Senate Minority Leader Mitch McConnell (R-KY) is about only one thing, power. After the Democrats took the White House, the House, and the Senate, he blamed Donald Trump. In an odd move, the Kentucky senator voted against impeaching the ex-president, shaped himself into a pretzel, and gave a fiery speech against Trump. McConnell blamed him for the January 6 failed riot and coup saying the then-president was “practically and morally responsible” for it. What is up with that?

Trump has been trying to tear the GOP into two parts. Of course, he wants the bigger group, and he wants them to be loyal to him, not the American democracy, aka nihilism or dictatorship. On the other side is McConnell, who is trying to retain the more traditional party. Of course, these are ultra-conservatives, but they still believe in a two-party government.

The liberal and moderate Republicans have either retired or become conservative Democrats, so they are already out of the picture.

So, how does a person gain more power in Washington D.C.? The answer is simple, “money.” Obtaining the big bucks is not nearly as simple. About 50 GOP donors joined a fundraising conference call on 5 February with Representative Liz Cheney (R-WY). She was the only member of the Republican leadership to vote for Trump’s impeachment. Senator Lisa Murkowski (R-AK) also voted to impeach Trump.
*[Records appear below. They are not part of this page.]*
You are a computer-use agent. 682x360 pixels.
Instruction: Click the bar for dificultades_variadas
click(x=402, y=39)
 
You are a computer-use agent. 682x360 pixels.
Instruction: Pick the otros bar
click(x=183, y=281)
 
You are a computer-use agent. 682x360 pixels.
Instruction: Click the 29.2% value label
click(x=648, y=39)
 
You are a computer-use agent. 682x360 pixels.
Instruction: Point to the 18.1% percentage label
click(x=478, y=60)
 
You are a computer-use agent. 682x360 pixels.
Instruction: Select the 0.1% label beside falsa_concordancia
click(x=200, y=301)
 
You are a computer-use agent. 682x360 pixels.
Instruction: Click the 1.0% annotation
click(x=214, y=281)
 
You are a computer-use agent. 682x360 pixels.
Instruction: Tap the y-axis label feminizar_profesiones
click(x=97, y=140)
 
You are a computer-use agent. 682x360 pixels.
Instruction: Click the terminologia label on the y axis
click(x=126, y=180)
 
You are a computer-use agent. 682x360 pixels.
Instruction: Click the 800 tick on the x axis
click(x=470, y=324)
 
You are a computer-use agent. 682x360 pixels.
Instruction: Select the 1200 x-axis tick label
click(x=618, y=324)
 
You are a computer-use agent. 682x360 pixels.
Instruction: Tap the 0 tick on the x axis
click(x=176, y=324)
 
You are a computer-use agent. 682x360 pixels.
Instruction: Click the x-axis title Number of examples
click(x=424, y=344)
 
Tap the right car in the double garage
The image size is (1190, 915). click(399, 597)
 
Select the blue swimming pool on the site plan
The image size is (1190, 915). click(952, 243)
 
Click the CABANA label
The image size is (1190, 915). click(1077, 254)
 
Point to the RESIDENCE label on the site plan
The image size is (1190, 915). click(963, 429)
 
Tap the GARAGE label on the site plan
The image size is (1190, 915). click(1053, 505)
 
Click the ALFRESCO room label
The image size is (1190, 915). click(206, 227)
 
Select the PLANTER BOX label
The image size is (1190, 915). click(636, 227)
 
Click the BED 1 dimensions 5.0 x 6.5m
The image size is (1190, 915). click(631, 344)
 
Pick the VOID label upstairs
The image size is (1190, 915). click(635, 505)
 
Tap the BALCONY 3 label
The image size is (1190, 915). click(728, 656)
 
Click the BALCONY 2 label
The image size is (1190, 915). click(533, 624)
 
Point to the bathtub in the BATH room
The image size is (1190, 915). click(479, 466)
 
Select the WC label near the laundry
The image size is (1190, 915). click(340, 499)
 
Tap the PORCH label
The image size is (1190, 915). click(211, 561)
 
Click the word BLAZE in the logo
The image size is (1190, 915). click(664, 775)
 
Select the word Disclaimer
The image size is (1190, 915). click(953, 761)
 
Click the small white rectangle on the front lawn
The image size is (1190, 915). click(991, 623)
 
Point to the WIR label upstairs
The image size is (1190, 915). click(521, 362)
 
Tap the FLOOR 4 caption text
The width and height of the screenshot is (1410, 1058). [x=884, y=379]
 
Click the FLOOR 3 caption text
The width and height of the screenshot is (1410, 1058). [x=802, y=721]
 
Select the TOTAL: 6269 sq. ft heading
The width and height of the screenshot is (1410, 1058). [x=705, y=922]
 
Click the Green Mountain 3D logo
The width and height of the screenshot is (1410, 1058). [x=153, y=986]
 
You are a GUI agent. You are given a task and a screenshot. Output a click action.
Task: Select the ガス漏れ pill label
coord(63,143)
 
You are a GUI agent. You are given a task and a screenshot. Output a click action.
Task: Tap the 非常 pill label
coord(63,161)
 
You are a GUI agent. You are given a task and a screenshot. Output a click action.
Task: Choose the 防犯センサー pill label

Trump’s people plan to go to the states whose senators and representatives voted for his impeachment and steal the state away from them with a Trump candidate primary. Trump loyalist Matt Gaetz (R-FL) recently went to Wyoming and received a warm welcome.

Yet, it seems that McConnell could undermine a primary challenge to the Alaska senator, according to The Guardian. He could do this by financially backing the candidates who best fit into his idea of a Republican party.

A top Maryland Republican donor Michael Epstein said:

‘We want to show a really big cycle for her to scare off competition. We want people who make judgments based on what’s right.’

Illinois Congressman Adam Kinzinger (R-IL) was only one of the 10 Republicans in the House to vote for Trump’s impeachment. As a result, his local party censured him:

‘[Trump] encouraged an angry mob of his supporters to storm the United States Capitol to stop the counting of the electoral votes. But we have a lot of work to do to restore the Republican party [and reverse] personality politics.’

 Trump threatened McConnell in a statement:

‘I will back primary rivals who espouse Making America Great Again and our policy of America First. We want brilliant, strong, thoughtful and compassionate leadership.’

Sheila Krumholz runs the non-partisan Center for Responsive Politics. She said:

‘It will be difficult for Kinzinger and others who voted to impeach or convict Trump to keep up money-wise. As of most recent filings, Trump had $105m in the bank. He also has the biggest list of loyal supporters in politics he can tap for donations whenever he needs money.’

Veteran operative Scott Reed added:

‘The GOP must focus on nominating candidates that can win in the fall of ’22 and stop the Trump litmus test.’

Charlie Black, a longtime GOP operative, said the NRCC would help Cheney:

‘The NRCC is going to try to help Cheney and I suspect they will be for others who voted for impeachment.’

Krumholz warned that Republican candidates supporting Trump would be an easy way to raise money:

‘The way to rake in campaign cash as a GOP candidate, especially from small donors, is to put yourself out there as a Trump loyalist.’

McConnell’s path to retaking the majority has not included Trump, according to The New York Times:

‘The Kentucky senator has stopped speaking to Mr. Trump, hasn’t taken his calls since after the Electoral College met last month and has told associates that he envisions 2022 as an outsized replay of the Tea Party era, when party leaders clashed with the far right.’